▶ [Exercise input]
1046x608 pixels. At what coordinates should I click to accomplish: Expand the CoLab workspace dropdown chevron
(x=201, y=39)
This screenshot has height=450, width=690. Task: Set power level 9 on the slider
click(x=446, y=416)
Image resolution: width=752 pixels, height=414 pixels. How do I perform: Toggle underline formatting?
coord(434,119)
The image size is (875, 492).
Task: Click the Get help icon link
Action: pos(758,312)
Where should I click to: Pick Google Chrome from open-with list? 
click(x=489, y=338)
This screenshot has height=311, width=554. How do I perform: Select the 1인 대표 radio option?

▶ [What is needed] Restate exactly, and only, the line containing "Where should I" together with all lines after it to the end of the material.

▶ [Response area]
Where should I click to: Pick Google Chrome from open-with list? 
click(x=489, y=338)
This screenshot has height=311, width=554. How do I perform: Select the 1인 대표 radio option?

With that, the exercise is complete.